What's the difference between an auction and a classified listing?

Summary

  • Sellers can choose to sell either via an auction or a classified listing
  • Payment options are the same for either type of sale
  • Listing fees and success fees are the same for either type of sale. More information can be found in our article on Fees and Fee Payment, Charges and Pricing

Auction Listings

Auctions on Flippa can last for up to 30 days. Buyers can place bids through the period the auction is live.

The value of the current high bid is displayed on the listing page. Buyers who want to win the auction make bids that are higher than the current high bid. A seller must first accept a Buyer into the auction before their bid is placed.

More information on how auctions work can be found in our article on How does an auction work?
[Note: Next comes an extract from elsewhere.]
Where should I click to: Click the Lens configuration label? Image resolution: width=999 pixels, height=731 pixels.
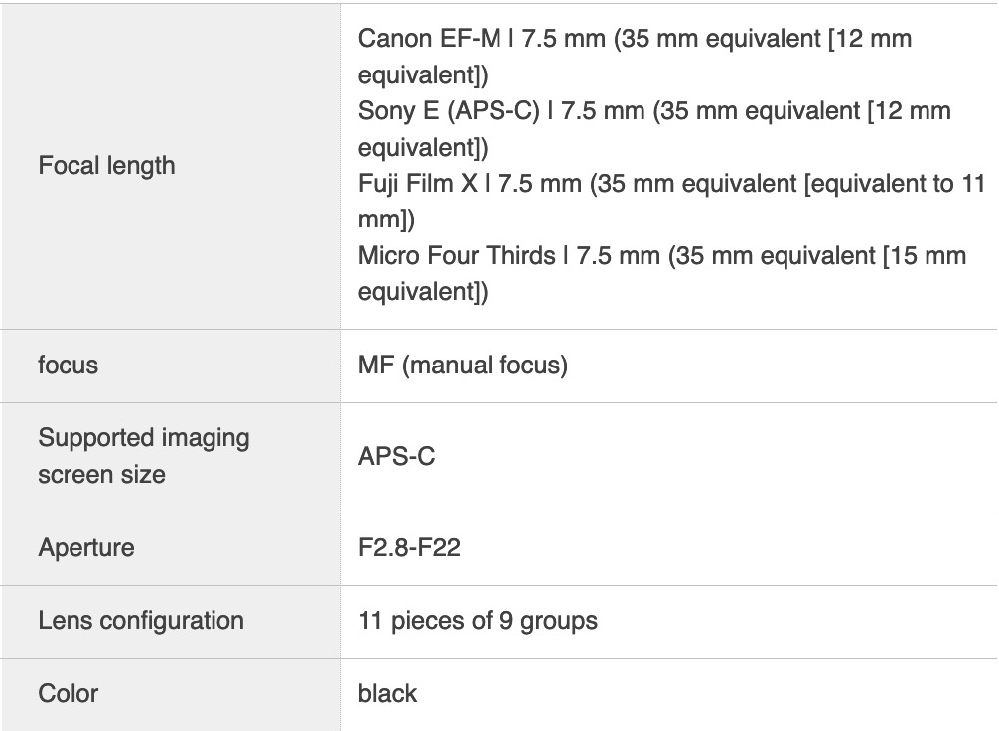click(x=141, y=621)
Asking Price vs Indicative Price 

When an Auction ends without a successful sale, the listing automatically transitions into a post-auction negotiation phase, functioning similarly to a Classified Listing. During this stage, prospective Buyers can still engage with the listing by clicking the blue Make Offer button to propose a sale price directly to the Seller. Unlike Auctions, which involve active bidding, Classified Listings rely on negotiation from the start. These listings display an Asking Price, set by the Seller, as a starting point for offers. If an Auction moves into post-auction negotiations, it will instead show the similar Indicative Price, which reflects the highest bid placed at the end of the Auction and is a starting place for offers to the Seller.

Classified or Fixed Price Listings

In a classified, the offers made to the Seller can be accepted to make a sale, countered with another amount, or rejected entirely.

The Seller can only accept one offer, which then makes a sale and creates a Deal Completion Area.